* Goal of the exercise *
Rewrite the items starting with the line containing "Open the 不正ログインの被害を防ぐ security link" and going on through the line containing "coord(410,659)", putting "toggle" in place of "checkbox" and changing nothing else.

* Input for this task *
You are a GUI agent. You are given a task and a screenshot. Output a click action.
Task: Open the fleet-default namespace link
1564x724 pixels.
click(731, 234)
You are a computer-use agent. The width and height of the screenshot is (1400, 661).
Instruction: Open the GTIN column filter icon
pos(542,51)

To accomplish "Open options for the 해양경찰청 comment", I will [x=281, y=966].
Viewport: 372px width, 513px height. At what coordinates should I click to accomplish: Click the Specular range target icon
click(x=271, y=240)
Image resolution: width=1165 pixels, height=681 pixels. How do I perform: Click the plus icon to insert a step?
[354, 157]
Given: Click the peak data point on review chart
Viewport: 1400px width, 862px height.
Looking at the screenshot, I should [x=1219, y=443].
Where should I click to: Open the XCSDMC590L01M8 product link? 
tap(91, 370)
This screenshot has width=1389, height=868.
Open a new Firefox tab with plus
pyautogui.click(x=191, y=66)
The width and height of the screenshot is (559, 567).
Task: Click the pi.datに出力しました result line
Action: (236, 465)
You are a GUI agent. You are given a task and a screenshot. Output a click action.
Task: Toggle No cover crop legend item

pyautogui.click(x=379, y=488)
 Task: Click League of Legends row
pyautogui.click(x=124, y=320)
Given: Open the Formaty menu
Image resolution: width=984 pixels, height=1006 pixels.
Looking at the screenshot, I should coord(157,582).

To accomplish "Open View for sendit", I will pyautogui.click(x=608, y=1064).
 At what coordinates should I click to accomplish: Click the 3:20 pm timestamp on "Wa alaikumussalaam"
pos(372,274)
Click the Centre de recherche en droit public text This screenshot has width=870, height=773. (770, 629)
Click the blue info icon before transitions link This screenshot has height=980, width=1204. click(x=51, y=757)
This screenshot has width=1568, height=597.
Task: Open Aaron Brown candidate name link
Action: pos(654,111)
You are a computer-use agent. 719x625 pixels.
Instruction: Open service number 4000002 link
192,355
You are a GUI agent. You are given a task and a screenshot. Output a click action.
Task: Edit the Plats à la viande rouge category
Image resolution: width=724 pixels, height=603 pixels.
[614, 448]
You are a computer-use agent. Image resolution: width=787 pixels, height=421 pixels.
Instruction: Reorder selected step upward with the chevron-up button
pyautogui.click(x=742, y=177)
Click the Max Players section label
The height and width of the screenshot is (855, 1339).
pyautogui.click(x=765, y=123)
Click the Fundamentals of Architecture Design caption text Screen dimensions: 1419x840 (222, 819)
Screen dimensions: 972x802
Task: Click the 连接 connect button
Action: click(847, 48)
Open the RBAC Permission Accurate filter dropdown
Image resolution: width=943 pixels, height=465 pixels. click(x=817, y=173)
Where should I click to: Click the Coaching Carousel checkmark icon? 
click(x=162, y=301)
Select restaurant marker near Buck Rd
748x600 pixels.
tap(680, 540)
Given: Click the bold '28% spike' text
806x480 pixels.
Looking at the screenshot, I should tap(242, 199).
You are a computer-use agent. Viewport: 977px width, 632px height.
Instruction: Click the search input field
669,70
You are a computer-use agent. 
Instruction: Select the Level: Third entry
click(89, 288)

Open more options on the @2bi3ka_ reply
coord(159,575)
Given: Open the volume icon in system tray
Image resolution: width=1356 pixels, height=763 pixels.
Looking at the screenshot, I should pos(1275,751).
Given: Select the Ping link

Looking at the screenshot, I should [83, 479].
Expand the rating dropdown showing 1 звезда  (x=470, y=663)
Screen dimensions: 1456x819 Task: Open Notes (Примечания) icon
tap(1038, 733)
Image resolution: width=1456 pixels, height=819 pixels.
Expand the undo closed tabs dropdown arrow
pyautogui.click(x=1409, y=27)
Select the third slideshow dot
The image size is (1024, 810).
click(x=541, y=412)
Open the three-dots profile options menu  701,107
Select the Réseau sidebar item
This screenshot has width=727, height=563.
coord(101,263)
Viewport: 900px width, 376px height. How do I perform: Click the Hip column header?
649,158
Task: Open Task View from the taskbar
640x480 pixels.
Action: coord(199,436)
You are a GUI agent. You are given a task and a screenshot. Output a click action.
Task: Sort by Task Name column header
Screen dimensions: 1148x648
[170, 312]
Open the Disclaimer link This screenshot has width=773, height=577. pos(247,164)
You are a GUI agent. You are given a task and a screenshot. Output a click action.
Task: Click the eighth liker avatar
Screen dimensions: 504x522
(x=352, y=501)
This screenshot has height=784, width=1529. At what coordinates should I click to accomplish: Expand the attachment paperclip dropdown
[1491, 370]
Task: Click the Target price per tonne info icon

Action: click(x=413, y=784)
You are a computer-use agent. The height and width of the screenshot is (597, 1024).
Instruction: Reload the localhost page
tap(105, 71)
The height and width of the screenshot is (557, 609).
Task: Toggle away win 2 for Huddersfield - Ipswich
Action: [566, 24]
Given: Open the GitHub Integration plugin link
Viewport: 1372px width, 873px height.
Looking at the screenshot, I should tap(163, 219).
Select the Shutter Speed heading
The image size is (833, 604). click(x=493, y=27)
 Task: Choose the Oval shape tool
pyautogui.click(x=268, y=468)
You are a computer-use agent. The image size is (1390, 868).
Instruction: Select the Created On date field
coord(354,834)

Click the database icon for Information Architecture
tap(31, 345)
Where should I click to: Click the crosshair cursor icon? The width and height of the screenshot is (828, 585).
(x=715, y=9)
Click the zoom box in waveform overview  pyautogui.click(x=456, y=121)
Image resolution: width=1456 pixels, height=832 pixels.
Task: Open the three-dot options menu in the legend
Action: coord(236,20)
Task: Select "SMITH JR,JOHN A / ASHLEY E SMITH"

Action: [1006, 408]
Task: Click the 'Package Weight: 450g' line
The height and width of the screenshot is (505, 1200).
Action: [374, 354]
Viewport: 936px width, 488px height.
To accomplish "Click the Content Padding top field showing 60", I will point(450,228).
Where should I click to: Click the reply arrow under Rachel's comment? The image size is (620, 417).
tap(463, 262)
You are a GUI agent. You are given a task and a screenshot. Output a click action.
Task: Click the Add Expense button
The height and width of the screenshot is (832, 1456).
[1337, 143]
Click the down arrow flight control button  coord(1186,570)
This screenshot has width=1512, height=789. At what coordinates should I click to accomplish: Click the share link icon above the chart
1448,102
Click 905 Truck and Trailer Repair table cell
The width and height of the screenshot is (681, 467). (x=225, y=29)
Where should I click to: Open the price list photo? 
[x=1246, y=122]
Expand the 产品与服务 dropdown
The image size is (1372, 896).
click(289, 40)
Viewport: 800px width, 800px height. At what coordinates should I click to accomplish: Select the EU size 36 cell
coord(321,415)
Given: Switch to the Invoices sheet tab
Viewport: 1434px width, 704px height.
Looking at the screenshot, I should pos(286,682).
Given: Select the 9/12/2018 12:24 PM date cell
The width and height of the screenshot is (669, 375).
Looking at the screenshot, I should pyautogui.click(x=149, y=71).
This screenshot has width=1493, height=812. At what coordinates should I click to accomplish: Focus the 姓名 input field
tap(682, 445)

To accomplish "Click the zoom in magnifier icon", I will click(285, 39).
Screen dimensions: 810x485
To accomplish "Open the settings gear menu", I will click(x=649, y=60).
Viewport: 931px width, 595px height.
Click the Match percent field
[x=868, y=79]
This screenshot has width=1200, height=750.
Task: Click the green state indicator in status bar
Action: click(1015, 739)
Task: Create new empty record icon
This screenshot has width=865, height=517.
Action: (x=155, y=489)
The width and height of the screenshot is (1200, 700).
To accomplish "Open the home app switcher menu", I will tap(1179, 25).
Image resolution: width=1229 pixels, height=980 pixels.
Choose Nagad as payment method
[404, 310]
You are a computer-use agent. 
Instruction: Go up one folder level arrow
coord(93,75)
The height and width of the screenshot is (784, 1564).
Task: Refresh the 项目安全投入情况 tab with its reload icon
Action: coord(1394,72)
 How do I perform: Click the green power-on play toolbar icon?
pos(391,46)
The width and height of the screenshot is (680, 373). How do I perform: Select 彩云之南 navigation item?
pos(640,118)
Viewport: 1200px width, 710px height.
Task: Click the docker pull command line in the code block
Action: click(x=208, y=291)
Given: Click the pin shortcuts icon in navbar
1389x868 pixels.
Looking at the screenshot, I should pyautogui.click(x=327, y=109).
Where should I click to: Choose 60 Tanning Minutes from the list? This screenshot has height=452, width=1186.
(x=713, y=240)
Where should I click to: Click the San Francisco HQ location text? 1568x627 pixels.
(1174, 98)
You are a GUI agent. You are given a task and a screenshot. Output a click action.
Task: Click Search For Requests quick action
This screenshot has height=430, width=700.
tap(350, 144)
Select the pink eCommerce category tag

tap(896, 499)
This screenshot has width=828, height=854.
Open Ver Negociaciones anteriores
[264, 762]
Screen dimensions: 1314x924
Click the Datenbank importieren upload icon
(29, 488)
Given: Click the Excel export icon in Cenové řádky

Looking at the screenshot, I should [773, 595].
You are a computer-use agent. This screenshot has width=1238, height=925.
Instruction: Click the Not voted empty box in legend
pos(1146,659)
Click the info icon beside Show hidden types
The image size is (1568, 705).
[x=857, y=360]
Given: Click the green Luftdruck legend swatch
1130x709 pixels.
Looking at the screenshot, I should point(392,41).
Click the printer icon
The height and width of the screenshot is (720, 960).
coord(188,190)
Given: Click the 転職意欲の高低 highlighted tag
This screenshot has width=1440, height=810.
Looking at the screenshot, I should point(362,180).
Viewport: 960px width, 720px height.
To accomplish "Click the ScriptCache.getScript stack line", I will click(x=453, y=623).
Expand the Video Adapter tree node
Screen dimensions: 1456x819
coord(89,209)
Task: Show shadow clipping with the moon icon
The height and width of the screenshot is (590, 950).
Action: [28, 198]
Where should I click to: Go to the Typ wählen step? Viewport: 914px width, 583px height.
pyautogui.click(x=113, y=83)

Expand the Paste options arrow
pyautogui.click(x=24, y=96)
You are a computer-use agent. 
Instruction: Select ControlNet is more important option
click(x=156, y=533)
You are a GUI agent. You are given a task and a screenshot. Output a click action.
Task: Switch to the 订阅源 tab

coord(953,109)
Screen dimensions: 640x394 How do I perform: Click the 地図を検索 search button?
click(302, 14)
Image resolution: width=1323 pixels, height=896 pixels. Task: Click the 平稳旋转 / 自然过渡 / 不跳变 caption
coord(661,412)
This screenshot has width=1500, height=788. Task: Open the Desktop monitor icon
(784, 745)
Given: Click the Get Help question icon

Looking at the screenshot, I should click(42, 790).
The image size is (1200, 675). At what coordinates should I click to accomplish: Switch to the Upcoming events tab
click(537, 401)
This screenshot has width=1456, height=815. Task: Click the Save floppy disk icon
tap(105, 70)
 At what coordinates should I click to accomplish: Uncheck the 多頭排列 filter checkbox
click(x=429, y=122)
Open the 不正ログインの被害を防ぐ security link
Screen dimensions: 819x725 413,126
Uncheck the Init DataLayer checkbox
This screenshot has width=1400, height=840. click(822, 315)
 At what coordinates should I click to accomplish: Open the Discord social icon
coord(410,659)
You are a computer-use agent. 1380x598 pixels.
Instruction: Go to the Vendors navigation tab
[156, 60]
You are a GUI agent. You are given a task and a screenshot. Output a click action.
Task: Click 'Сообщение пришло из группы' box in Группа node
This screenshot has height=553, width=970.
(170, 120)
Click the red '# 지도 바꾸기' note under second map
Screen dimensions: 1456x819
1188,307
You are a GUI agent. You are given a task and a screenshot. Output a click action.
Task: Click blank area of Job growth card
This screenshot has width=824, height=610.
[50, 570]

* Response for this exercise *
Open the 不正ログインの被害を防ぐ security link
Screen dimensions: 819x725 413,126
Uncheck the Init DataLayer toggle
This screenshot has width=1400, height=840. click(822, 315)
 At what coordinates should I click to accomplish: Open the Discord social icon
coord(410,659)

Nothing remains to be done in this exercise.